Transplantation fécale : l’expérience qui change la donne
Pour confirmer cette piste, les chercheurs ont poussé l’expérience encore plus loin. Ils ont réalisé une transplantation fécale entre des souris, transférant ainsi le microbiote d’un individu à un autre. Le constat est sans appel : les souris receveuses, qui ont hérité d’un microbiote pro-inflammatoire, ont développé à leur tour des comportements similaires à ceux de l’autisme. Cela suggère que le microbiote maternel, en modifiant le système immunitaire du bébé, pourrait influencer la manière dont son cerveau se construit. Une hypothèse encore exploratoire, mais qui offre un éclairage nouveau sur des mécanismes longtemps restés obscurs.

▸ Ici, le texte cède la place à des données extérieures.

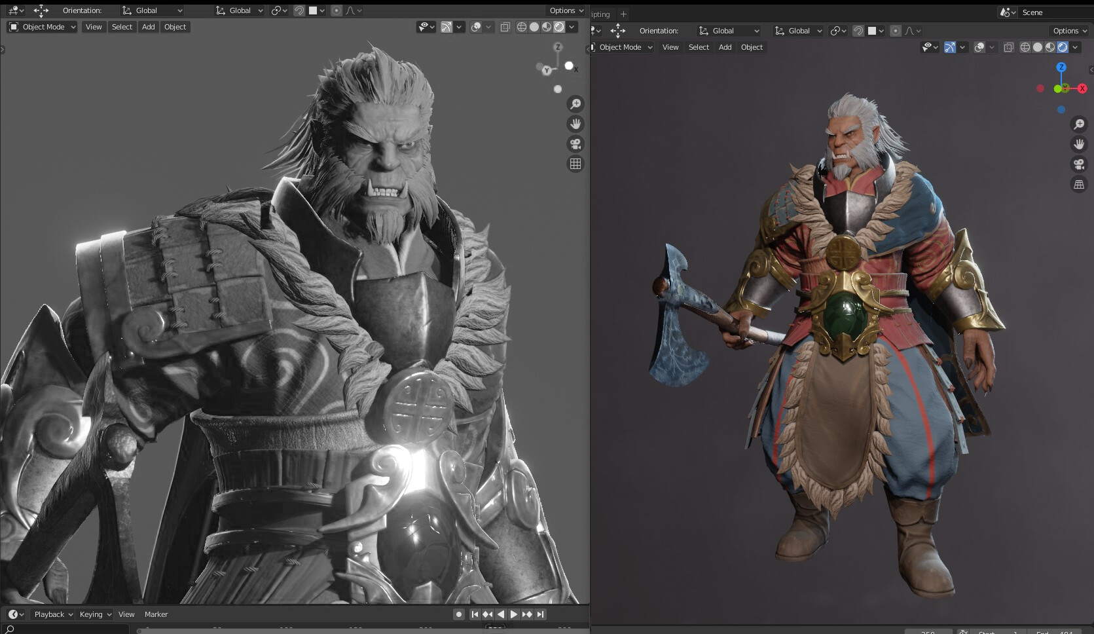This screenshot has width=1094, height=634.
Task: Select Material Preview shading in the left viewport
Action: coord(547,27)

Qu’en est-il pour les humains ? Prudence et espoir
Attention, il ne faut pas sauter aux conclusions. Cette étude a été menée exclusivement sur des modèles animaux, et il serait hasardeux d’en tirer des leçons définitives pour l’être humain. Cependant, elle constitue une base solide pour des recherches futures. Comme le souligne John Lukens, le chercheur principal, l’objectif est désormais d’identifier précisément quelles caractéristiques du microbiote des femmes enceintes pourraient être liées à un risque accru de troubles neurodéveloppementaux. L’ambition ? Trouver des moyens simples et sécurisés de maintenir un équilibre intestinal optimal pendant la grossesse, sans perturber le système immunitaire, particulièrement fragile à cette période.